The Blizzard of 1978 “Stops State Cold”!

It started snowing in the early morning of February 6, 1978, in Connecticut and across the entire area from New York City up through New England. Thirty hours later there were over two feet of snow in some places, including on the University of Connecticut campus in Storrs. The famous Blizzard of 1978 is still one for the record books, with the cost for damage over $25 million statewide and the deaths of six people including four men who had heart attacks from shoveling snow. Governor Ella Grasso shut down the state for three days, hundreds of cars were abandoned on state roads and thousands of people sought refuge in emergency shelters. President Jimmy Carter declared Connecticut and the other New England states a disaster area and federal troops were called in to help the state recover from shoulder high snow drifts and blocked roadways.
On the UConn campus it was more of a party atmosphere, with students having snowball fights, sledding down Horsebarn Hill, and enjoying a couple of days of no classes. Twenty students were treated at the University Health Services for snow related injuries, including one who broke his foot jumping from the upper story of a dormitory into a pile of snow below. There were reports of other students doing the same thing, except they did so with no clothes on (see the article “‘Skin’ Diving Becomes Winter Sport,” from the Connecticut Daily Campus of February 8, 1978). University Facilities was busy with round-the-clock plowing and shoveling, and classes finally resumed on February 9.

1 thought on “The Blizzard of 1978 “Stops State Cold”!

  1. I was a resident of Russell C in the Frats that year.
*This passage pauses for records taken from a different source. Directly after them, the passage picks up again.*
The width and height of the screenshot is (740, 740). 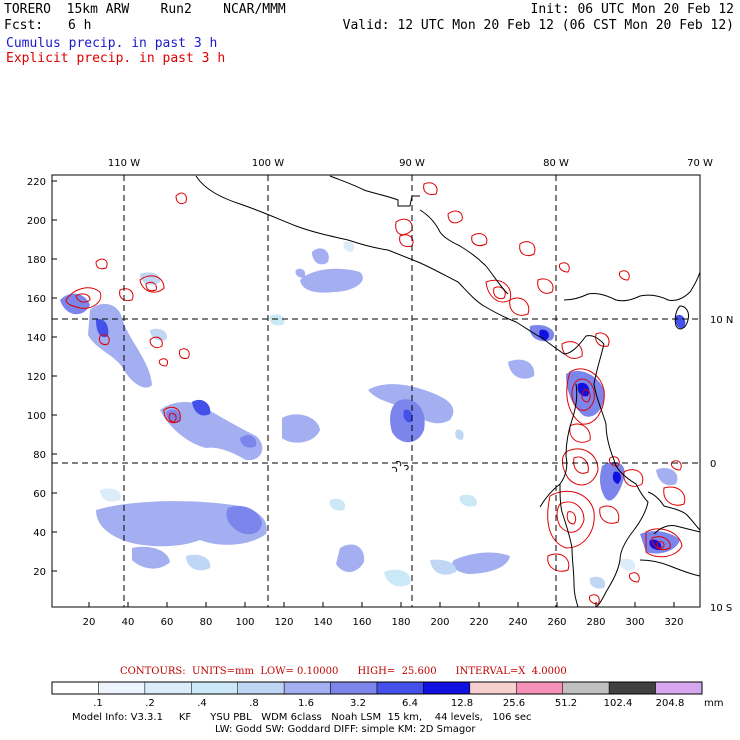 I want to click on forecast-label: Fcst:, so click(x=24, y=26).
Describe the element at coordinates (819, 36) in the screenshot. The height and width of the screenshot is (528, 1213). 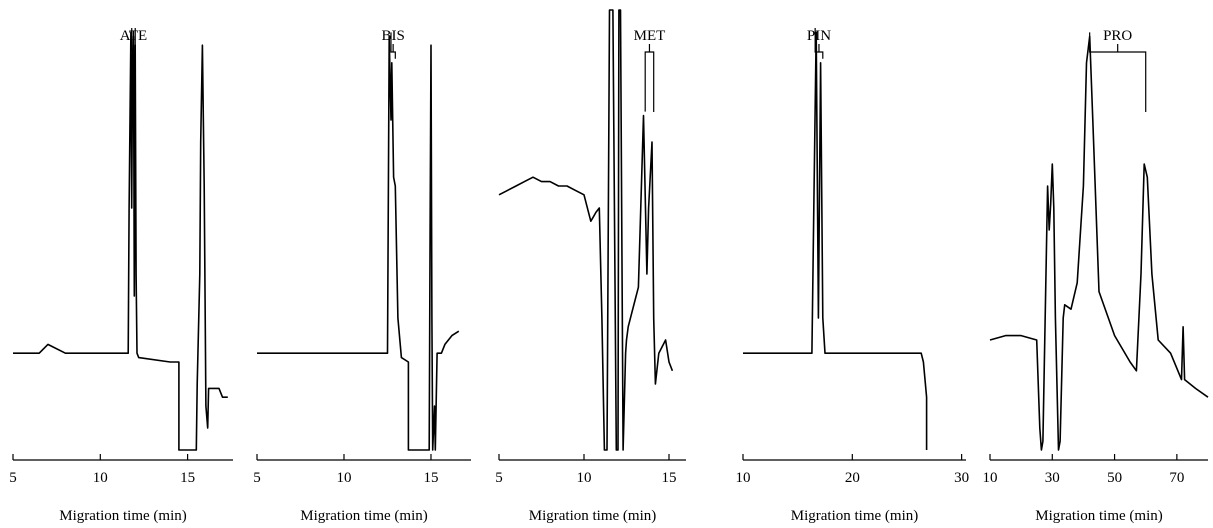
I see `peak-label: PIN` at that location.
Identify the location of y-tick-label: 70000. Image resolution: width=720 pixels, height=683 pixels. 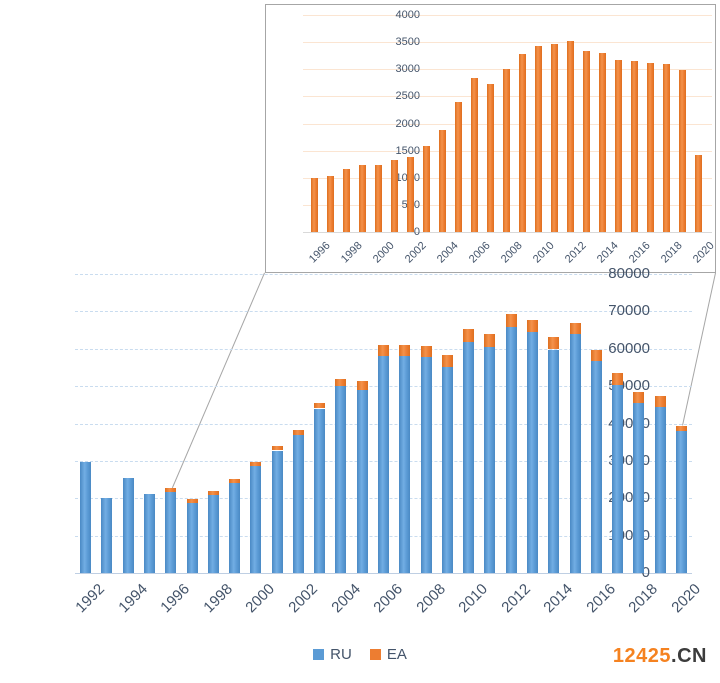
(629, 311).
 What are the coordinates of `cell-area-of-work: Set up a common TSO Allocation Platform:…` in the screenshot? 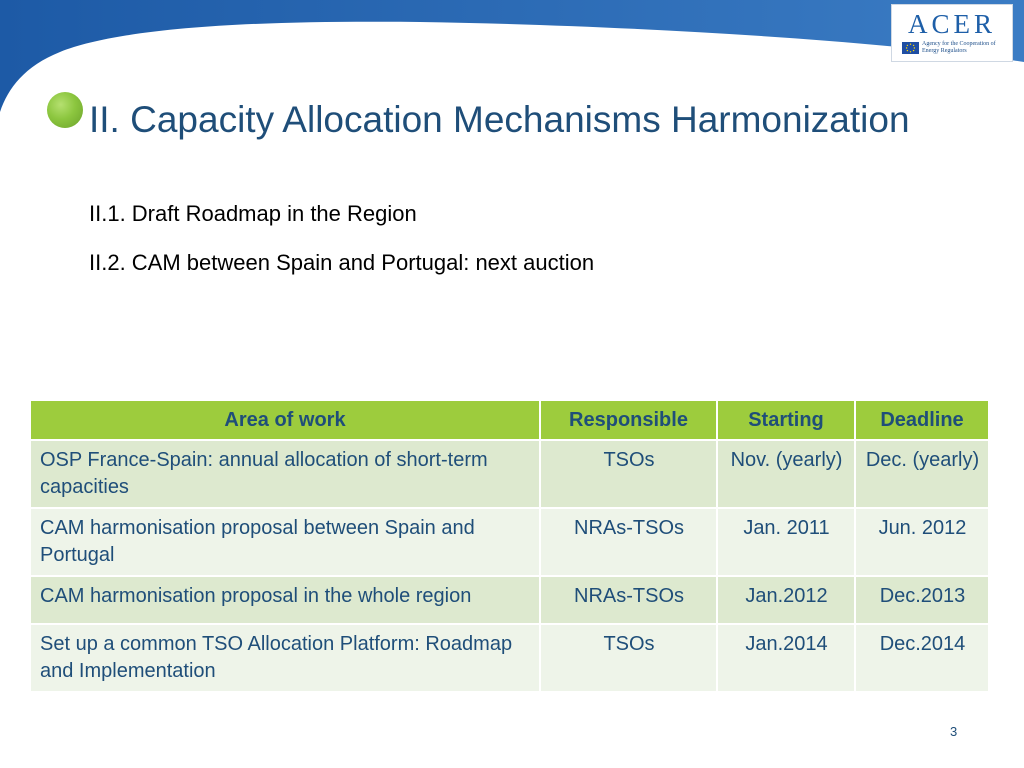 It's located at (285, 658).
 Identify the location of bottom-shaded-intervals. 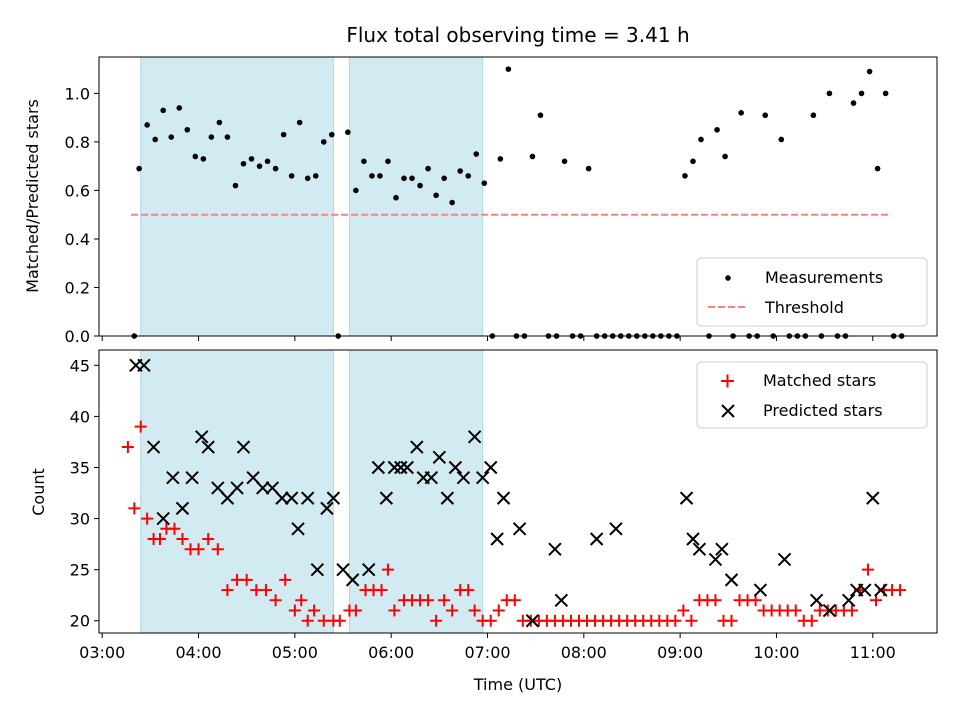
(312, 492).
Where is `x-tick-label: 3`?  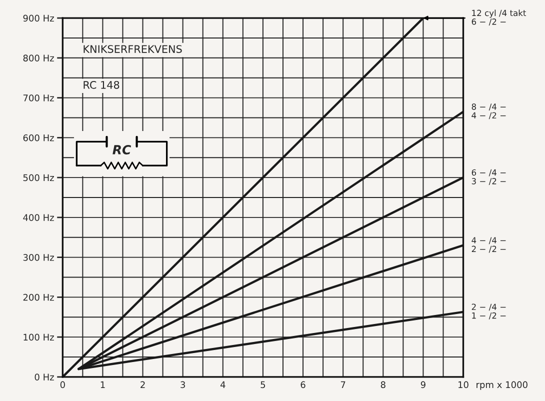
x-tick-label: 3 is located at coordinates (182, 384).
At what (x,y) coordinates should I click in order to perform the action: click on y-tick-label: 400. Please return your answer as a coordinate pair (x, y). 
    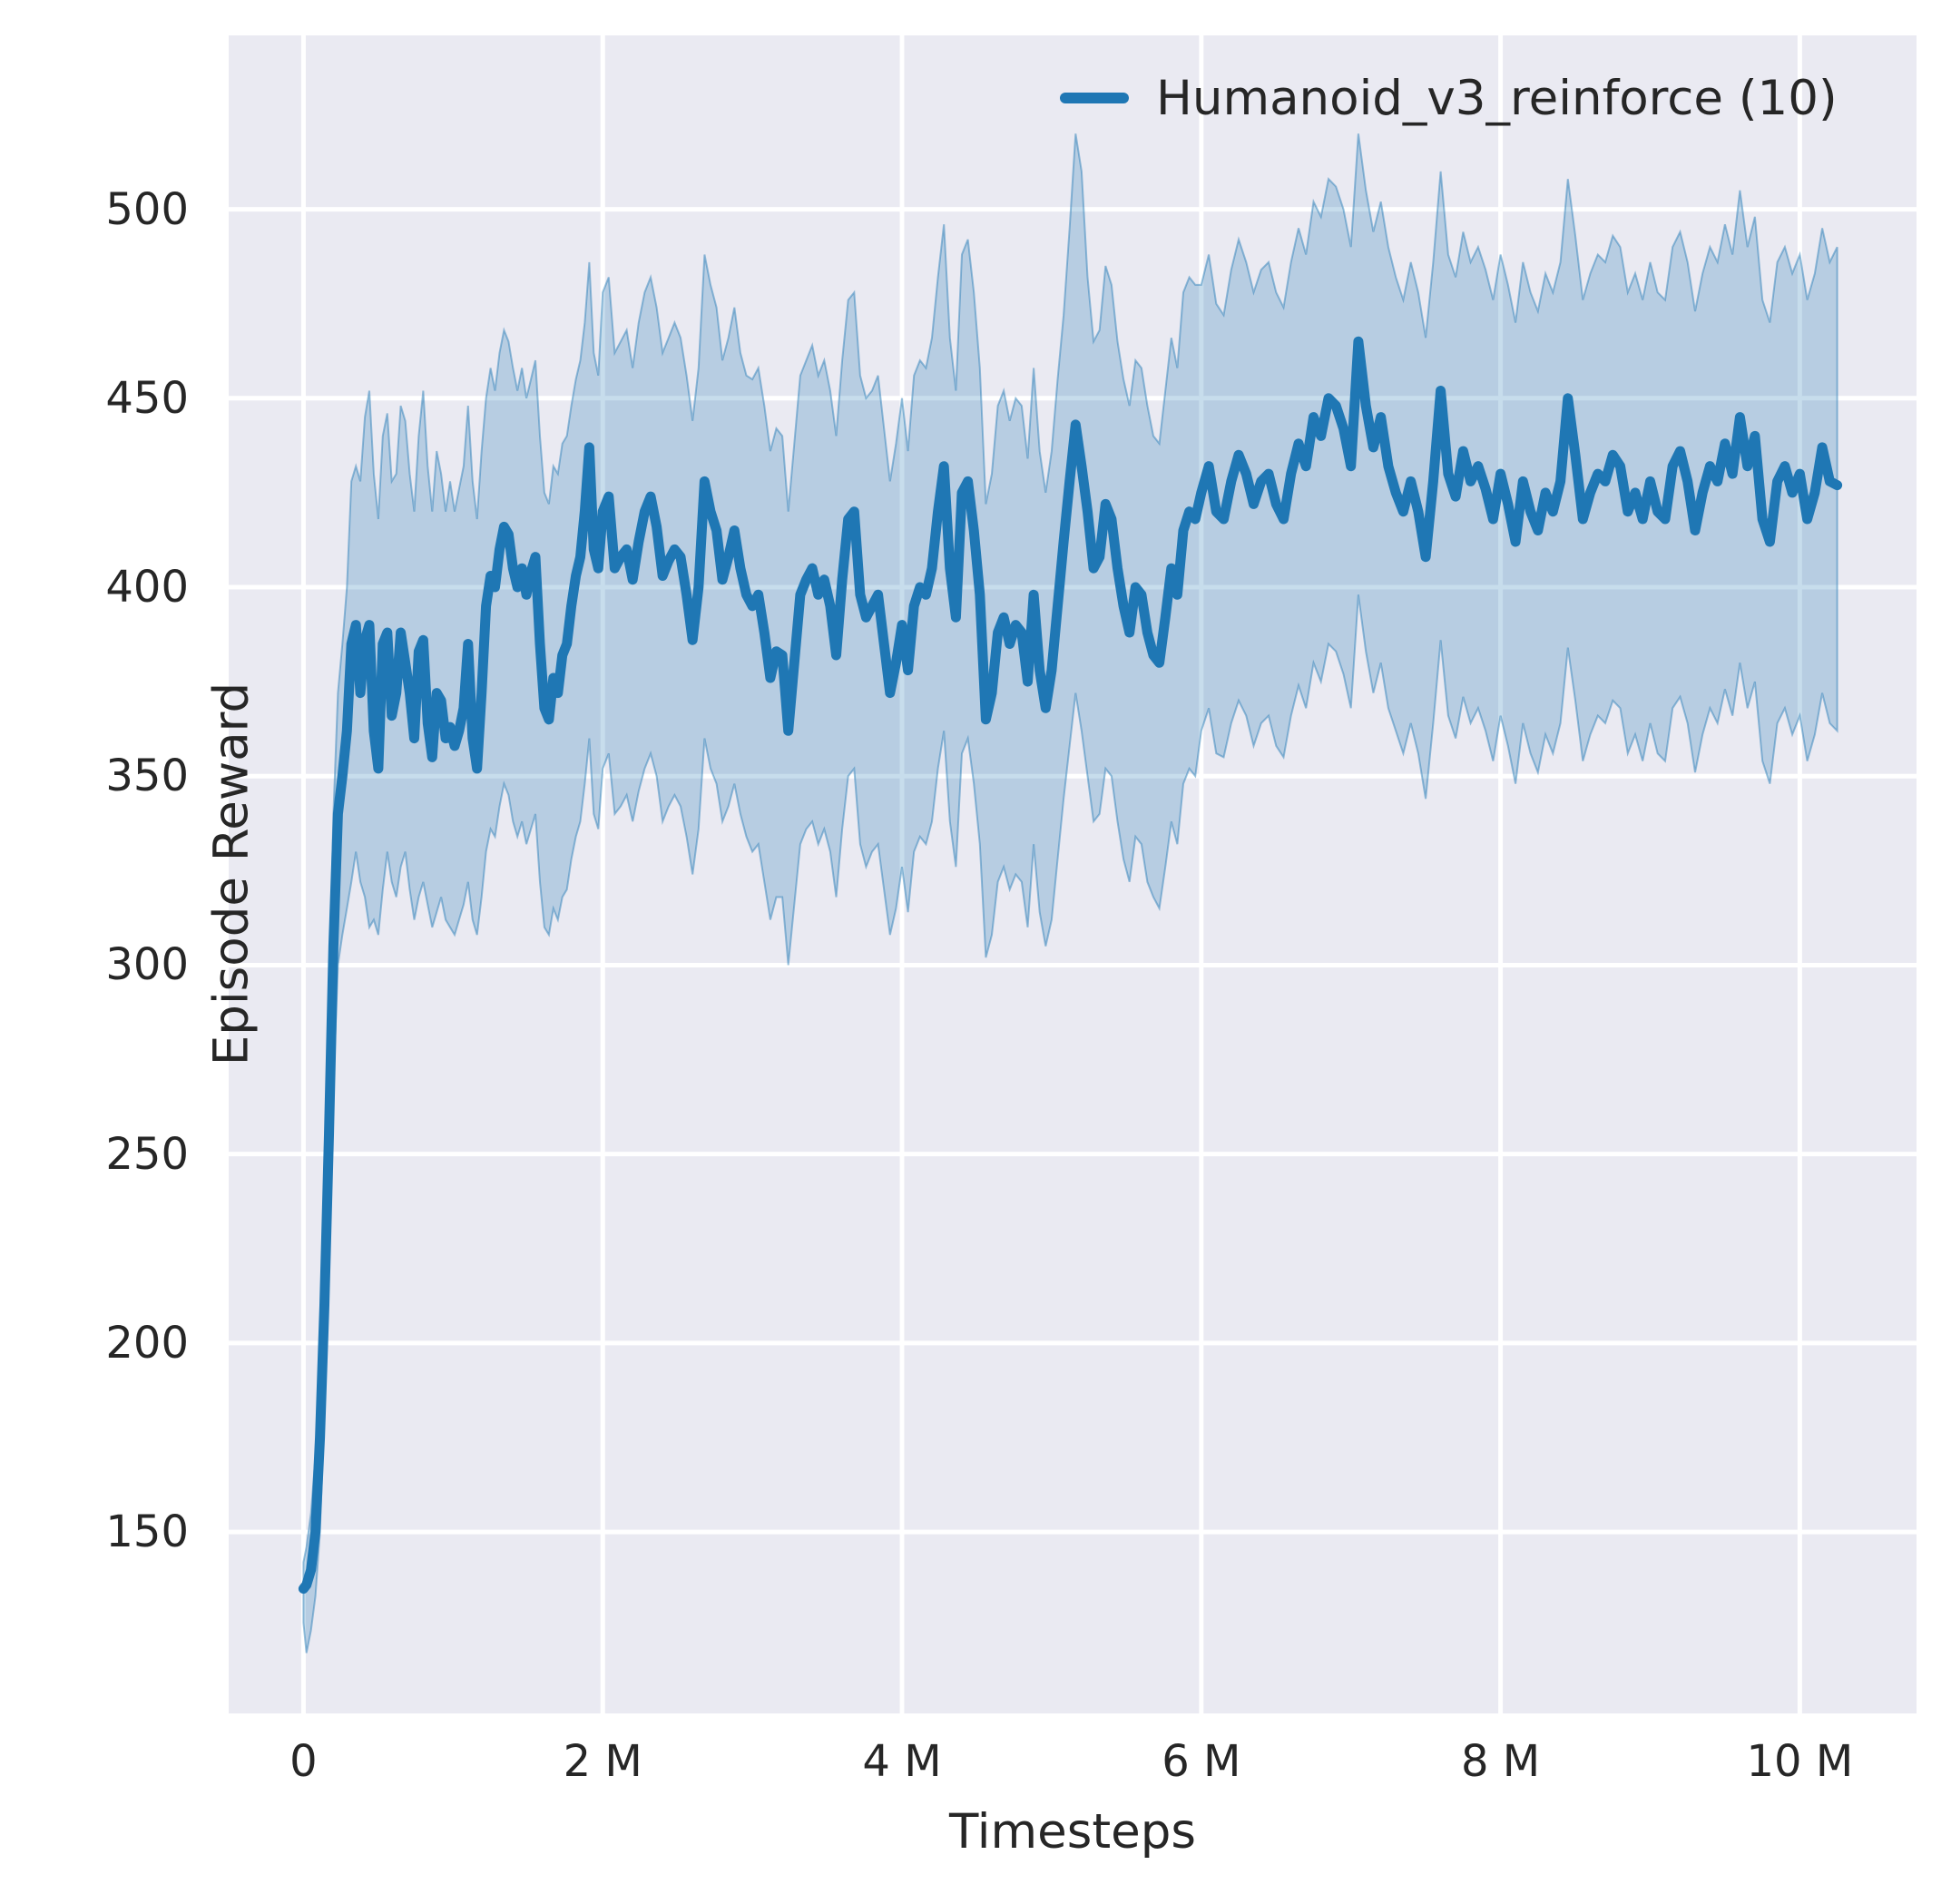
    Looking at the image, I should click on (147, 588).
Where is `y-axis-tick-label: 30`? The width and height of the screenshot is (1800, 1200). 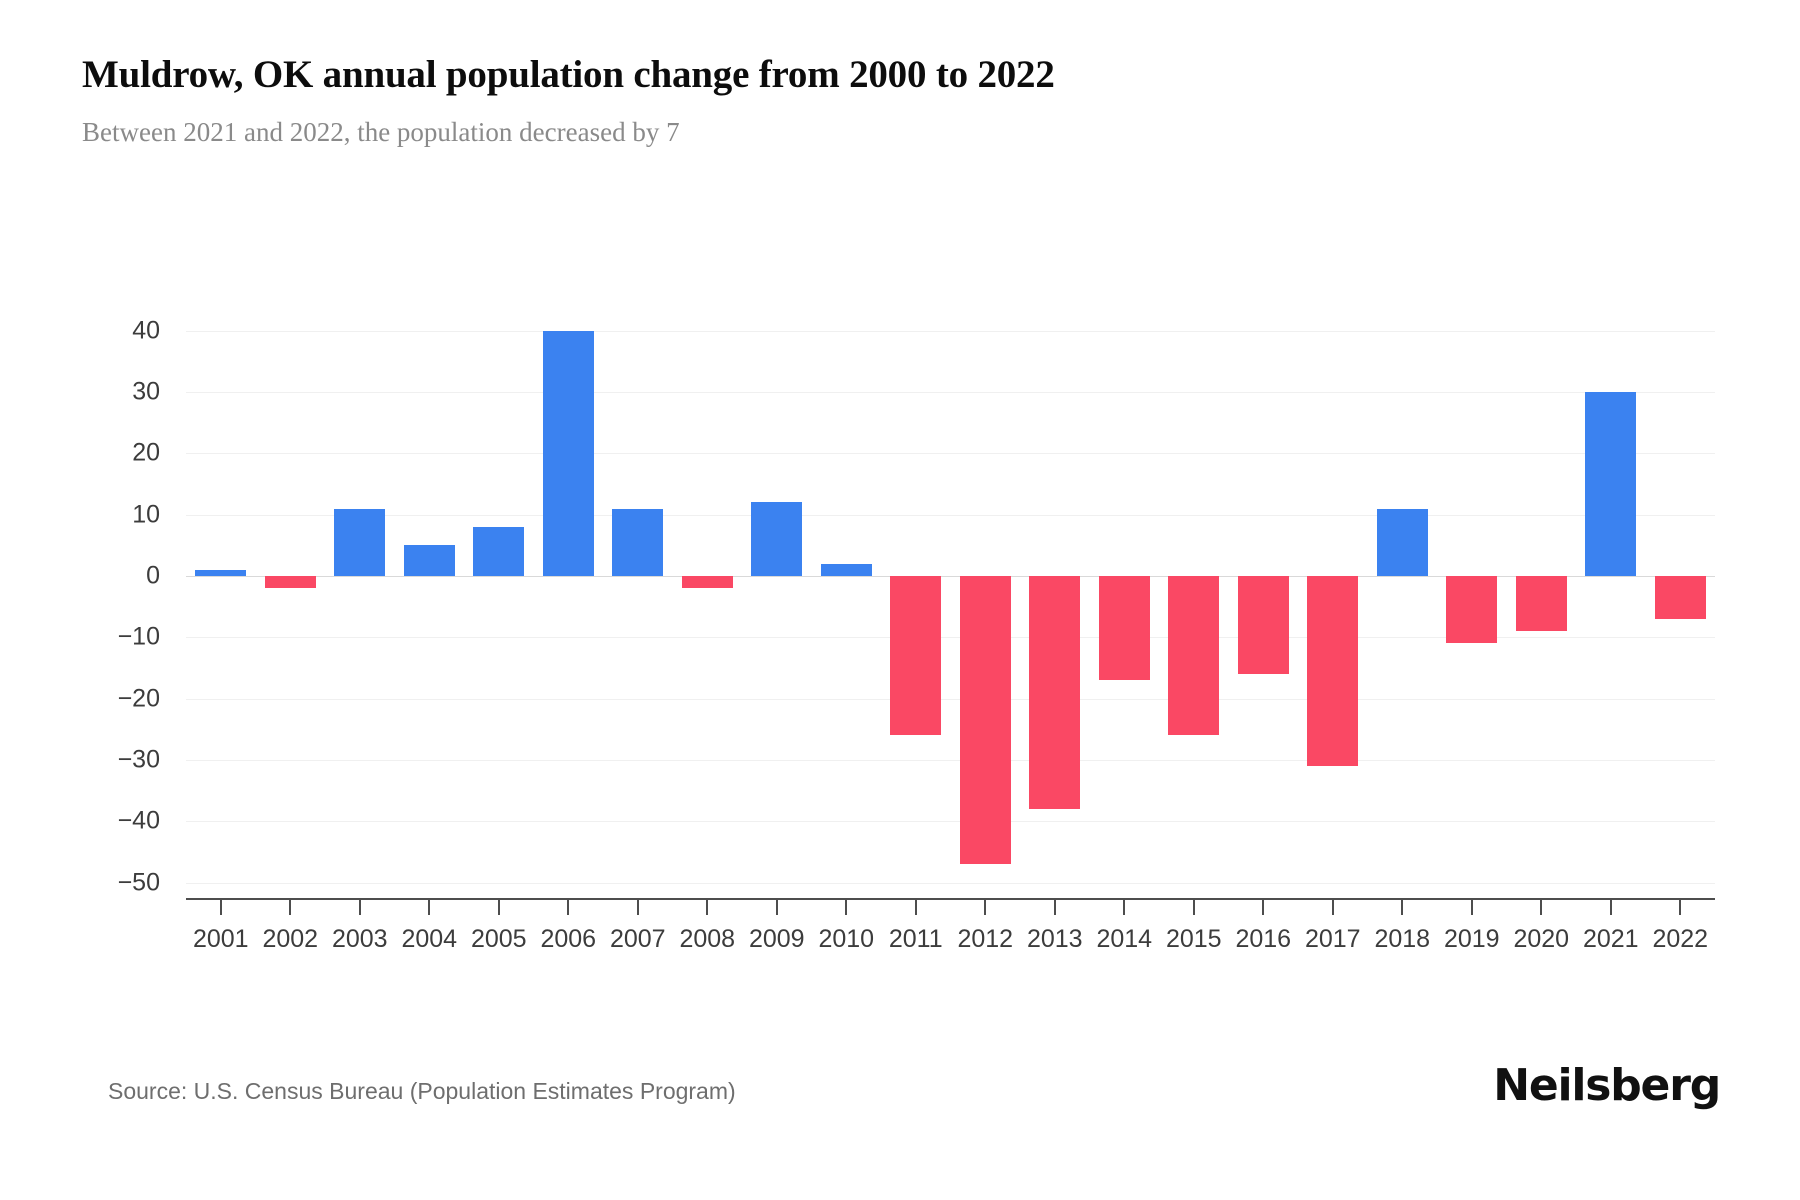 y-axis-tick-label: 30 is located at coordinates (146, 392).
I remember walking outside and the wind almost knocking me flat it was blowing so strong. So this is a blizzard, I thought. It was by far the worse snowstorm I have ever seen and that’s after years of living in upstate NY. The snow and wind were absolutely sideways – very hard to walk outside. Some dorms got stranded with their cooks; lucky them! We weren’t, so a plan was made to find the kitchen keys and start making sandwiches for residents. But of course, being young – we made the most of it! I remember people jumping from the windows out in the drifts. Guys trekked out and came back to campus hauling kegs. Remember the drinking age at the time was 18. Non-stop party and playing in the snow!